Consultant Paul Moyer of VHB discussed the findings of the months-long study, which gathered input from residents of neighborhoods abutting the industrial area, industrial business owners, and industrial landowners. Combined with analysis by VHB, BAE Urban Economics, and Schnabel Engineering Consultants, the report makes short and long term suggestions for how the City might better improve the industrial area and integrate it better with the nearby residential homes.

Adding new sidewalks (or replacing damaged ones that already exist), placing new restrictions on cut-through traffic on N. Horners Lane, creating a business organization to advocate for the industrial area, improving pedestrian safety, making changes in parking policies (such as disallowing truck parking on 1st Street at David Scull Courts), and facilitating new businesses like gyms or breweries were among the relatively affordable and timely changes proposed.
Proposal to reduce cut-through
truck traffic by severing road
links from Gude Drive to the
residential neighborhood
More challenging and expensive long-term suggestions included cutting off road access between the industrial area and residential streets by disconnecting Dover Road and Southlawn Lane from Horners, allowing some new residential development with a buffer zone to the industrial uses, and rezoning David Scull Courts from industrial to residential.

That last suggestion was among the most-discussed at last night's meeting.

During the Community Forum earlier in the meeting, Melissa McKenna, Vice-President of Advocacy for Maryvale Elementary School's PTA, asked the Mayor and Council to rezone David Scull Courts as residential. Attorney Bob Harris, representing several industrial properties within Southlawn, argued it should remain industrial.

Mayor Bridget Donnell Newton asked everyone to consider an ambitious third option - moving the existing residents of David Scull to a future, new development at an unspecified site closer to the town center. This would give them better access to transit and to the retail, restaurants and events of town center, while opening up the David Scull site for redevelopment. David Scull Courts is currently fully-leased, according to apartment search websites.

Other topics included the aforementioned parking at David Scull Courts. Councilmember Virginia Onley noted that the current truck parking can make the street intimidating for people walking alone at night. She urged the City to discuss making a parking policy change there as soon as feasible. Councilmember Beryl Feinberg asked if lighting there could be improved as well, noting that such improvements can help increase both safety, and the perception of safety.

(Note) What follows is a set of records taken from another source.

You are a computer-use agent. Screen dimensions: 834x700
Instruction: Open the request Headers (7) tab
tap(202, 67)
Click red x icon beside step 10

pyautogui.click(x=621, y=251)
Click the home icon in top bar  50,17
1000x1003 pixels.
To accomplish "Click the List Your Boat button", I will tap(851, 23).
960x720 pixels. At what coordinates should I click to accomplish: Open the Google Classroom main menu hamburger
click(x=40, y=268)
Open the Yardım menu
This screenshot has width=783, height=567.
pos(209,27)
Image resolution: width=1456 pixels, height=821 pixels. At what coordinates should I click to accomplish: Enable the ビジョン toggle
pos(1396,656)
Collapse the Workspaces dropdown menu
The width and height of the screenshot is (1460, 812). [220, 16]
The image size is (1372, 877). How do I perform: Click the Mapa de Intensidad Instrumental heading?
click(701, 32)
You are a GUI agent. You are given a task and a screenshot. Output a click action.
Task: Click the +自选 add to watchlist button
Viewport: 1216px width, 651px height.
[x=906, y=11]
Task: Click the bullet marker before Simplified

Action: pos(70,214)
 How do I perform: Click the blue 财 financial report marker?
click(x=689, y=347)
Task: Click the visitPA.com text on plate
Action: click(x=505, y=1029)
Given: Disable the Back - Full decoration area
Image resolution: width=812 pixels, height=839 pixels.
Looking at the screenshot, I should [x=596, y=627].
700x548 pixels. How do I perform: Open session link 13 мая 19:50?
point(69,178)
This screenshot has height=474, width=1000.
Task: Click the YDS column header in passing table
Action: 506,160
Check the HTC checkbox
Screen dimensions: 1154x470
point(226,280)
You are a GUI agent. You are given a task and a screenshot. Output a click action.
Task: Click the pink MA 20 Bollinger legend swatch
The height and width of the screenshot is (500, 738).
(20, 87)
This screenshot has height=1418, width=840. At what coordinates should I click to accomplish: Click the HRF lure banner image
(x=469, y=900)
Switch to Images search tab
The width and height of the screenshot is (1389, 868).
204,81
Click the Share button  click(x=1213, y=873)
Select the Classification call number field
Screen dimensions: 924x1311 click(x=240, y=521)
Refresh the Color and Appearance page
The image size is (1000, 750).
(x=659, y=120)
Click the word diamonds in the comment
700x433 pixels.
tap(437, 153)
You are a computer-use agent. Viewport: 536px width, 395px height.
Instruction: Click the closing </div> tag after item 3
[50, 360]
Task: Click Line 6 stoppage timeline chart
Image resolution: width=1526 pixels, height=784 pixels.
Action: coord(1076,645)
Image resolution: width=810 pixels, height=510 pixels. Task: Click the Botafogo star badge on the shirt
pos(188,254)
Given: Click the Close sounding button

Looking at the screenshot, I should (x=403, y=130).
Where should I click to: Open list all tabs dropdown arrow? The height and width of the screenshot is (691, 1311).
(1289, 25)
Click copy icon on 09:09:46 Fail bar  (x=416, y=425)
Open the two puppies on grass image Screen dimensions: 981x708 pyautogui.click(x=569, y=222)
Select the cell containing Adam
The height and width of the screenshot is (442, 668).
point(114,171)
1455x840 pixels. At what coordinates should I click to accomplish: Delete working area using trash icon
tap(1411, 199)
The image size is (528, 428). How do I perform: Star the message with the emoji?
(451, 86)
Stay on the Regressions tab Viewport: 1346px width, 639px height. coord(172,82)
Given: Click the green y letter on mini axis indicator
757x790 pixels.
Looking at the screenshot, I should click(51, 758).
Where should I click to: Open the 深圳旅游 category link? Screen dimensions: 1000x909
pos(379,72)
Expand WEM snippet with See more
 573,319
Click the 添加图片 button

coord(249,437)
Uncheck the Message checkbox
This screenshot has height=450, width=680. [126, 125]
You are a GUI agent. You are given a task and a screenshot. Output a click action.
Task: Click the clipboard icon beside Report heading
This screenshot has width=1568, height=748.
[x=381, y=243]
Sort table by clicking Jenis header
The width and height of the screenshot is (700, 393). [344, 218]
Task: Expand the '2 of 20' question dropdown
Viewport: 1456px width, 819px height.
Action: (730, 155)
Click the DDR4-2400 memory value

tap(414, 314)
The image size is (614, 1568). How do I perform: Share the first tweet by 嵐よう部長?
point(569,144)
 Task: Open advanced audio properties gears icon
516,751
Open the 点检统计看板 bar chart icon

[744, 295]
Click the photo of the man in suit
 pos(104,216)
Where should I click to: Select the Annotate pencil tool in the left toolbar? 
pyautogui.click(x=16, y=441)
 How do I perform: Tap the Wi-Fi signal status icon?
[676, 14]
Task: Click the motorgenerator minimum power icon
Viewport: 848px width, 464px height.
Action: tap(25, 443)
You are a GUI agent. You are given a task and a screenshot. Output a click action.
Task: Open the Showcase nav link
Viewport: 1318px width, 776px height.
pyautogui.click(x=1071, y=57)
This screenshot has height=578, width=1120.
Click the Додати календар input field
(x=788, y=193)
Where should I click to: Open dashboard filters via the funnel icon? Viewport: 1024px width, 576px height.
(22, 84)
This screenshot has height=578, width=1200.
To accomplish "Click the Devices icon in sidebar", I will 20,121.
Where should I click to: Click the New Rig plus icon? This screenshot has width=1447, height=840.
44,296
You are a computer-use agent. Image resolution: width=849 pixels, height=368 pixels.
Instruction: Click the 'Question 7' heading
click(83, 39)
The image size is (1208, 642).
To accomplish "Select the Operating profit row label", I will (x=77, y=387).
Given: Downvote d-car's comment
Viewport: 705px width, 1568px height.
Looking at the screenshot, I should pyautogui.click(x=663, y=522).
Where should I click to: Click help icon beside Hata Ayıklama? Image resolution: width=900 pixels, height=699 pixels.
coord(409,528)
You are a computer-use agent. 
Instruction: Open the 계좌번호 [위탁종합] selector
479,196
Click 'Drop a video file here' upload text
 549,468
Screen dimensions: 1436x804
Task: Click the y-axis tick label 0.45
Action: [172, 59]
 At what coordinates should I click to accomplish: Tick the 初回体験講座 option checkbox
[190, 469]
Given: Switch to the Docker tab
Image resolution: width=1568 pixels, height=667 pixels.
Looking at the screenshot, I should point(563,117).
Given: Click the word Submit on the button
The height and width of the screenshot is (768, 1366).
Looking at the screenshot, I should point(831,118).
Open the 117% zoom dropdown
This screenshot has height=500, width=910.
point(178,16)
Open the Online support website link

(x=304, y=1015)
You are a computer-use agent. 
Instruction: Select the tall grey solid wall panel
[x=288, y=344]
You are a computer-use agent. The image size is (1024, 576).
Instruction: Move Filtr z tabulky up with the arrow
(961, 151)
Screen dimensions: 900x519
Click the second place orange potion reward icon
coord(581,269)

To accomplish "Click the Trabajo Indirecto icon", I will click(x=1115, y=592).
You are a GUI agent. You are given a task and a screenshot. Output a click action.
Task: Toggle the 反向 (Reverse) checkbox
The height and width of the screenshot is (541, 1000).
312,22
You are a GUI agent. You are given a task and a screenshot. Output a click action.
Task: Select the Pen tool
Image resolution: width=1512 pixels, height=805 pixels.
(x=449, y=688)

Councilmember Julie Palakovich Carr asked what type of housing would be appropriate for this area. Moyer said his firm mainly considered townhomes and garden apartments as the best fit for the low-density neighborhood. Her colleague Mark Pierzchala recalled that when he walked every street in the City, he was struck by the idea that Rockville should annex additional land in the Southlawn area to get better control of its future. He noted that basic fixes like cleaning up litter and repairing broken pavement with weeds growing out of it could by themselves make the area more inviting.